======== MATERIALS PROVIDED ========

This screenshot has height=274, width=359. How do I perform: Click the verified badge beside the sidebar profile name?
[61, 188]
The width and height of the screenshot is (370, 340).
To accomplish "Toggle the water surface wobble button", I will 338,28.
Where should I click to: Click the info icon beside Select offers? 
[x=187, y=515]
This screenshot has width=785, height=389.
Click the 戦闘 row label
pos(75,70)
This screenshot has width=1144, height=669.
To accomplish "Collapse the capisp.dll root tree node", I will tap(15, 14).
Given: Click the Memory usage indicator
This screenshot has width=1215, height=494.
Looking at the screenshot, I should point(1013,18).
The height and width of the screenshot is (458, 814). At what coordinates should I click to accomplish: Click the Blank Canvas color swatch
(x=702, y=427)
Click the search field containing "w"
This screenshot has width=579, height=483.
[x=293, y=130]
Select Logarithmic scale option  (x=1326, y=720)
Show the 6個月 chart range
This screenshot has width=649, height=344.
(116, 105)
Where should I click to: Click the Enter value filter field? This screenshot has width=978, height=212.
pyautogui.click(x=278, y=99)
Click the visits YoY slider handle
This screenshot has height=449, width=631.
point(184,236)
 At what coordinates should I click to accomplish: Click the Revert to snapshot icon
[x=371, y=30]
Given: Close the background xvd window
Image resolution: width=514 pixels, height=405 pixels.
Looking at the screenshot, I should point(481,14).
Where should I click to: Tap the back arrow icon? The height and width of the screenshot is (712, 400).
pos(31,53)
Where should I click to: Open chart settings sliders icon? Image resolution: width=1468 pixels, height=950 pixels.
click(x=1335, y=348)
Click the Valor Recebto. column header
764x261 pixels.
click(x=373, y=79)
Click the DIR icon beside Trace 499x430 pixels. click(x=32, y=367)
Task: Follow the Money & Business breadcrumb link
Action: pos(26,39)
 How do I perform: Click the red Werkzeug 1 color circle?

========

Lines holding the word "will" are the answer; copy each one from the records above.

To accomplish "Toggle the water surface wobble button", I will 338,28.
To accomplish "Collapse the capisp.dll root tree node", I will tap(15, 14).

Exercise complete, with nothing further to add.